▶ RECORDED DATA

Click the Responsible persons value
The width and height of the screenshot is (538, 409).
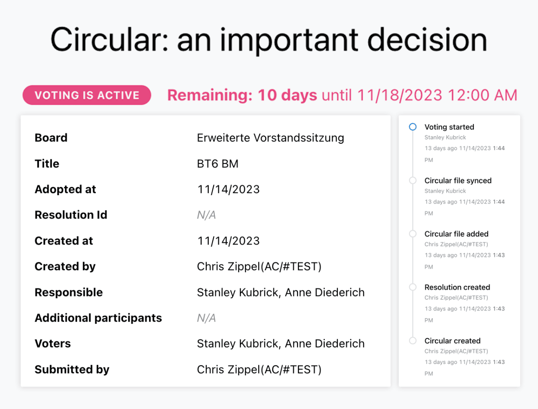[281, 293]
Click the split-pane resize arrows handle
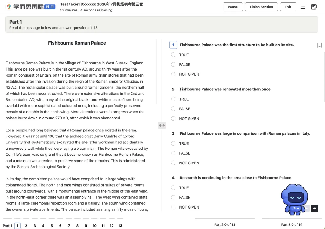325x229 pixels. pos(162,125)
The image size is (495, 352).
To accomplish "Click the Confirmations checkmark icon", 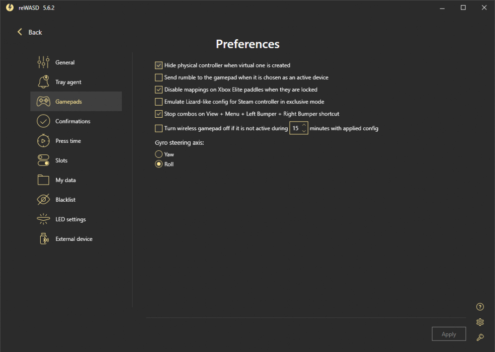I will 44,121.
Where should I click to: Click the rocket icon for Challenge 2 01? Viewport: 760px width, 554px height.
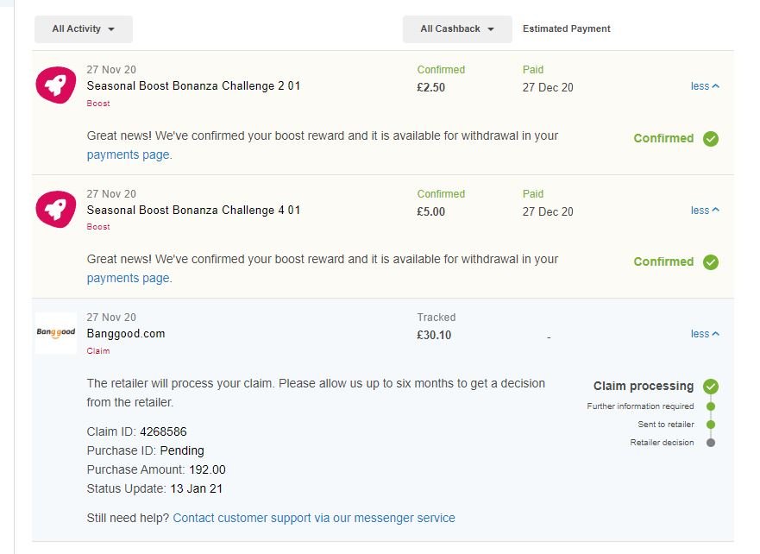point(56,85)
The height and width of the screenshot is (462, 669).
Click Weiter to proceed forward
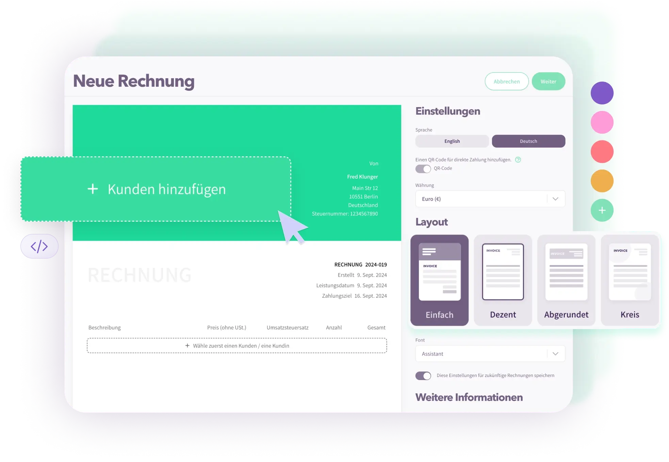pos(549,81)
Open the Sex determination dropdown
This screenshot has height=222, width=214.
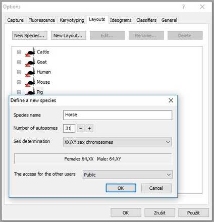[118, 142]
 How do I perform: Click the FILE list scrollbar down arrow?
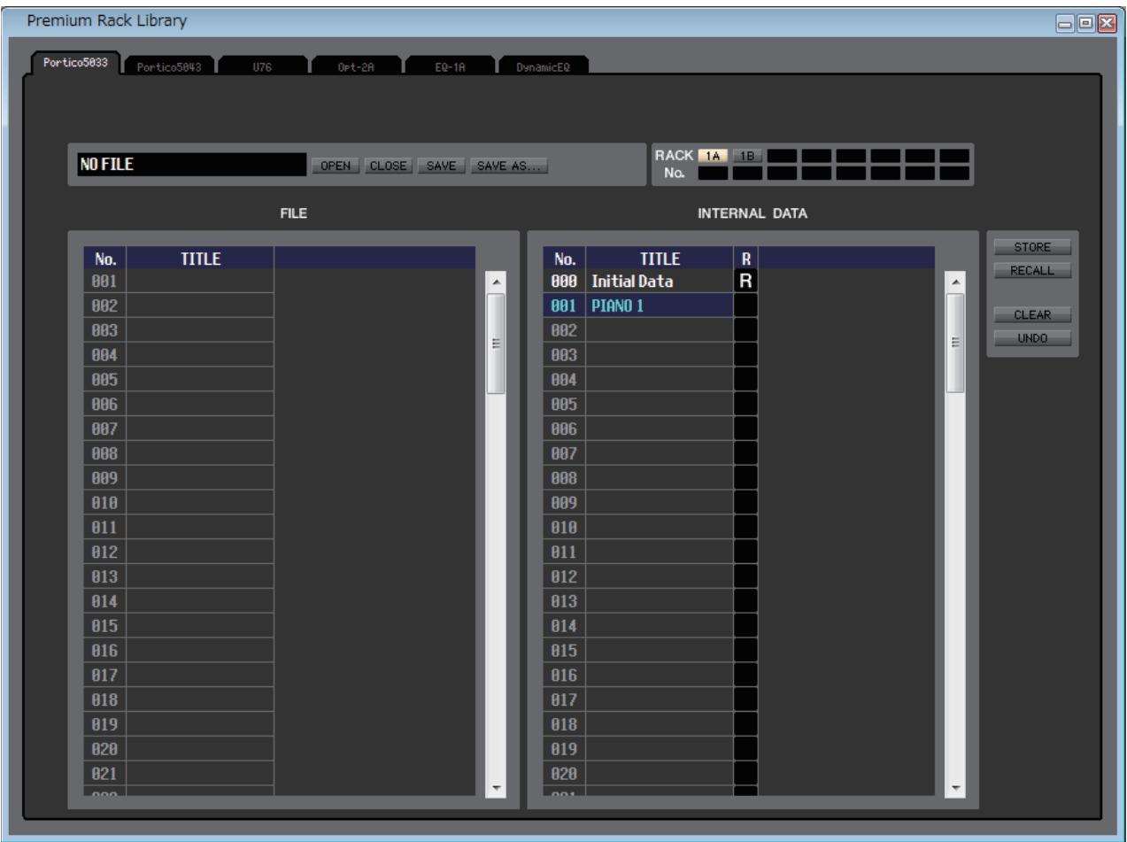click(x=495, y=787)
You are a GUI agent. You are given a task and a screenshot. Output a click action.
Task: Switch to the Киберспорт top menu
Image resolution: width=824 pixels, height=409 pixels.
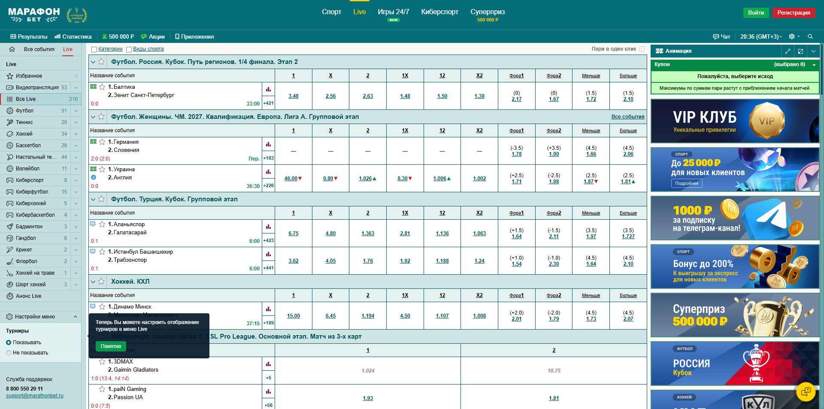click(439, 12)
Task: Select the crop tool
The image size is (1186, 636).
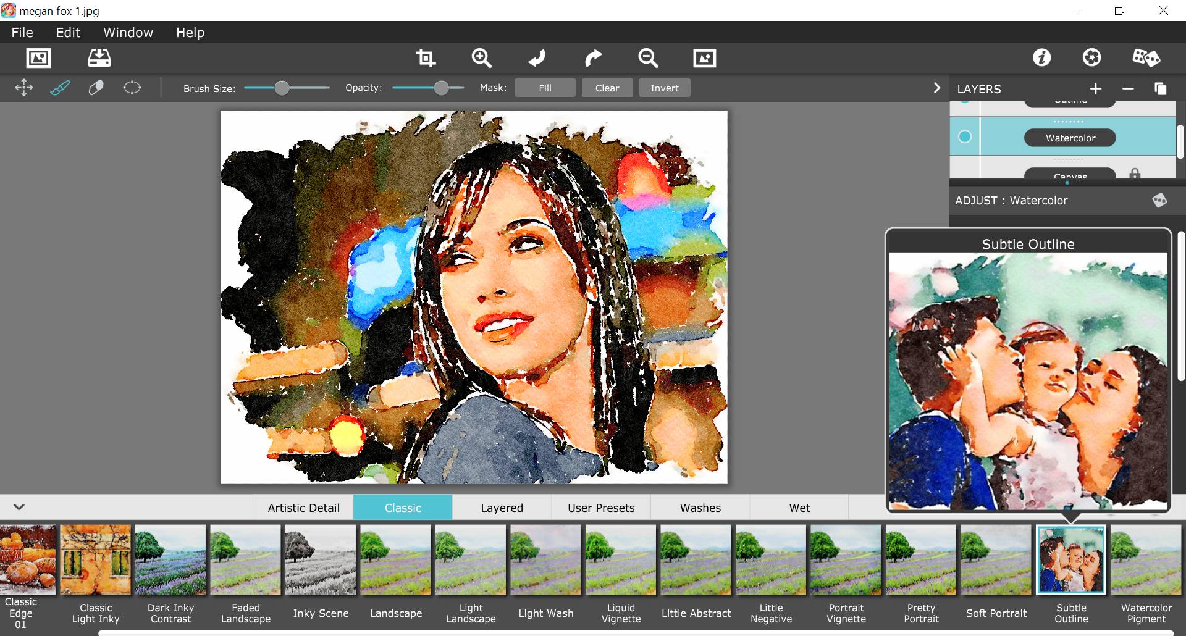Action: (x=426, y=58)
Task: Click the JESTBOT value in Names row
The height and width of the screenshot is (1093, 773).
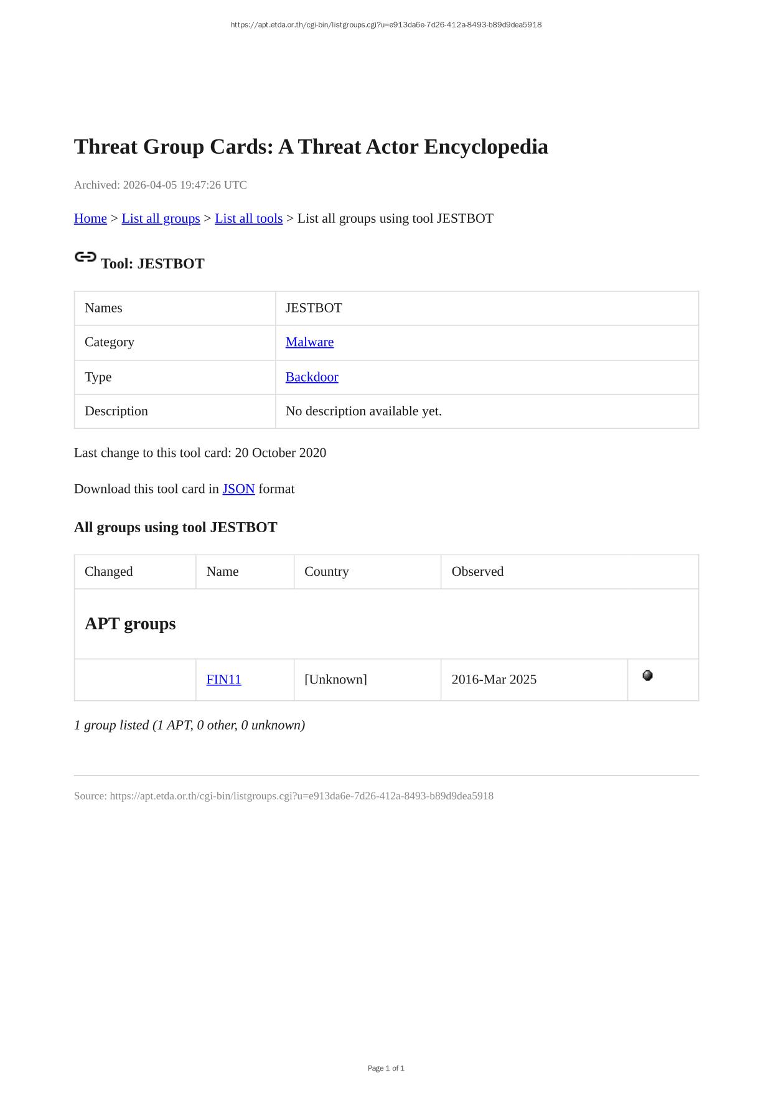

▶ THE TASK
Beginning with the line that contains "Where should I", print exactly every line through the end of the records, both included. Omit the pictures.

▶ EXERCISE SOLUTION
Where should I click to: Click the rocket icon for Challenge 2 01? Viewport: 760px width, 554px height.
point(56,85)
The height and width of the screenshot is (462, 669).
Click Weiter to proceed forward
pos(549,81)
Open the Sex determination dropdown
This screenshot has height=222, width=214.
[118, 142]
 How do I perform: Click the FILE list scrollbar down arrow?
click(x=495, y=787)
You are a GUI agent. You are given a task and a screenshot. Output a click action.
Task: Switch to the Киберспорт top menu
Image resolution: width=824 pixels, height=409 pixels.
click(439, 12)
Task: Select the crop tool
The image size is (1186, 636).
Action: (x=426, y=58)
Task: Click the JESTBOT value in Names row
The height and width of the screenshot is (1093, 773).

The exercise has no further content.